Stelpost. Eerst moeten de regio’s gedefinieerd worden. Uitgangspunt is een slanke regionale organisatie van verenigingen met een ondersteunend apparaat. Het takenpakket moet nader worden uitgewerkt en op basis daarvan moet een calculatie worden opgesteld.

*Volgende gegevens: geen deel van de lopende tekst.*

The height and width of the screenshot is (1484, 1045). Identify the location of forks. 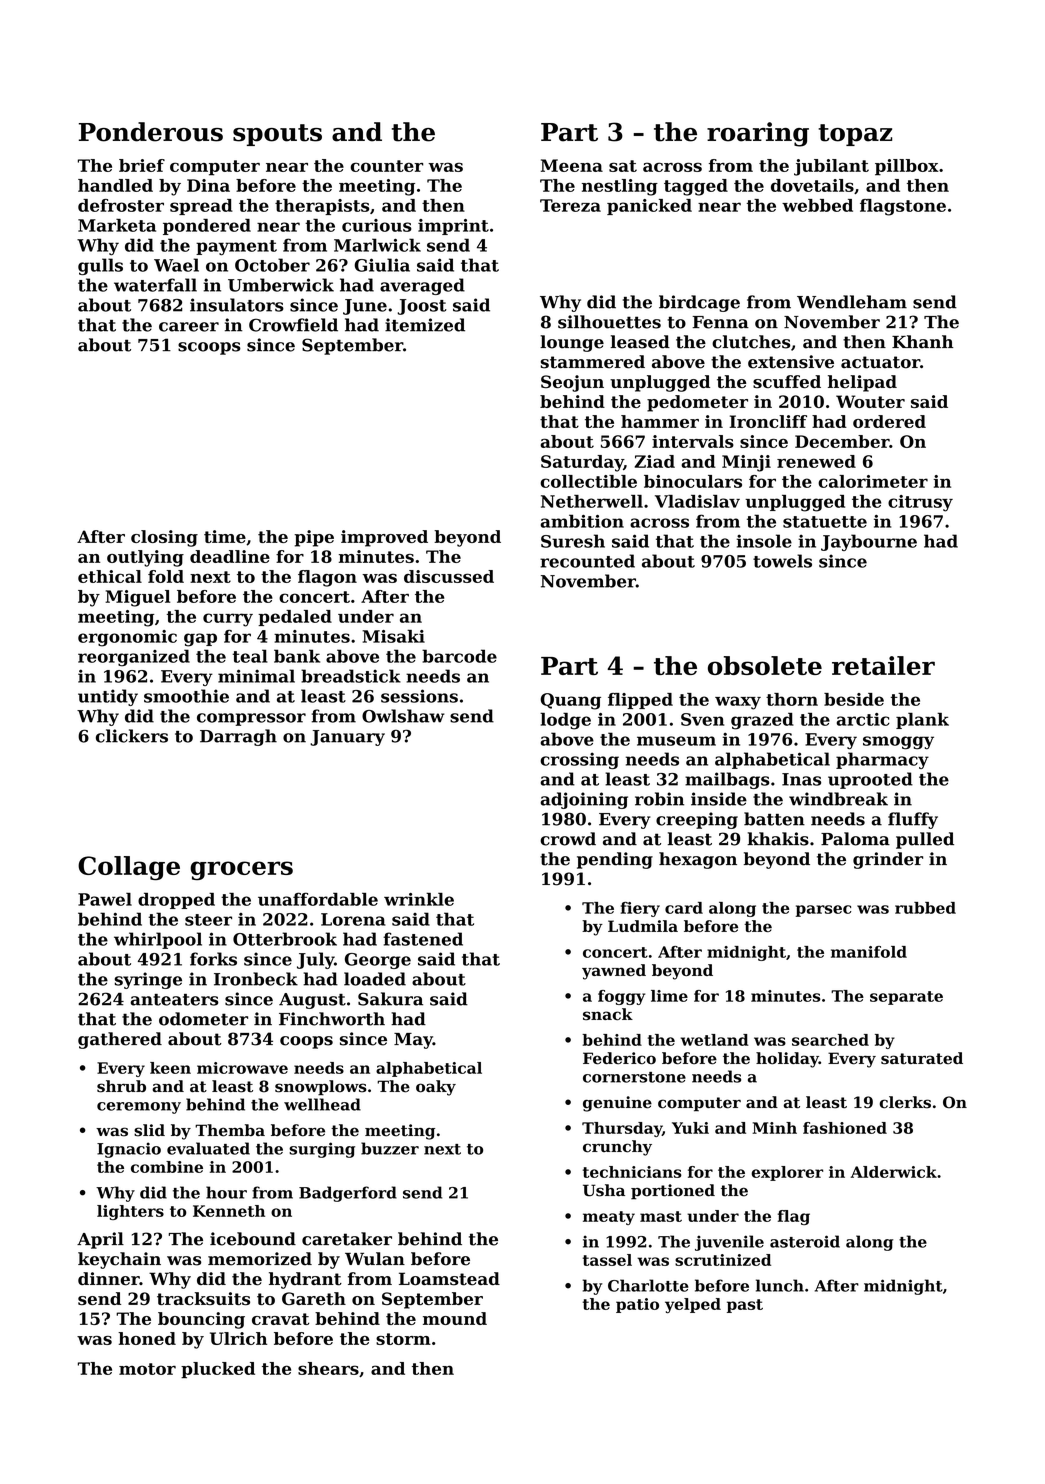
(213, 959).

Voorziening Transitiefonds

Het zorgkapitaal van de zorgverzekeraars.

 

Inkomen zorgverleners

Essentieel onderdeel van het Nationaal ZorgFonds-model is de betaling van zorgverleners (uitvoerende rechtspersonen). Het huidige betalingsmodel van de 1e lijn dat gebaseerd is op een abonnementstarief (Huisartsenmodel): een jaarlijks bedrag per inwoner/patiënt, aangevuld met een klein consulttarief werkt adequaat. De achterliggende gedachte, dat een vergoeding primair gebaseerd behoort te zijn op de beschikbaarheid (beschikbare capaciteit) van deskundige expertise die zorg kan verlenen indien nodig, aangevuld met een kleine vergoeding (‘prikkel’) voor daadwerkelijke geleverde zorg/verrichtingen, is een gezonde en werkbare gedachte. Daarbij moet er een bonus zijn voor bijzondere prestaties: innovatieve doorbraken, exceptionele kwaliteit (niet: zorgvolume!). Ik denk onder meer aan publicaties van emeritus-hoogleraar Guus Schrijvers (‘het capuccino-model’).

Het gaat met andere woorden om een uitwerking van een vorm van ‘Populatiebekostiging’.